Therefore, the Magistrate Judge found Petitioner should not be excused from
exhausting his administrative remedies and recommends that the Petition be dismissed for failure
to exhaust. (Document 11 at 7.)
Although the Magistrate Judge recommends dismissal on exhaustion grounds, he also
considered Petitioner’s substantive claim. The Magistrate Judge indicated that “[a]n inmate holds
a protectable right in those interests to which he has a legitimate claim of entitlement.” (Document
11 at 8) (citing Greenholtz v. Inmates of Neb. Penal and Corr. Complex, 442 U.S. 1, 7, 99 (1979)).

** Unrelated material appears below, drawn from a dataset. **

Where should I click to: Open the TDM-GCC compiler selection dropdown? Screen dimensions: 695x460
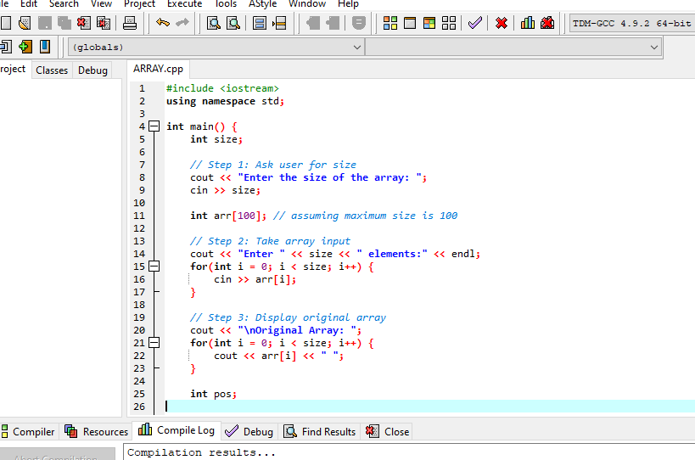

The Magistrate Judge indicated that prisoners are entitled to rights “not taken away, expressly or
by implication, in the original sentence to confinement.” (Id.) (citing Gaston v. Taylor, 946 F.2d
340, 343 (4th Cir. 1991)). However, the Magistrate Judge correctly noted this entitlement
will be generally limited to freedom from restraint which, while not exceeding the
sentence in such an unexpected manner as to give rise to protection by the Due
Process Clause of its own force, nonetheless imposes atypical and significant
hardship on the inmate in relation to the ordinary incidents of prison life.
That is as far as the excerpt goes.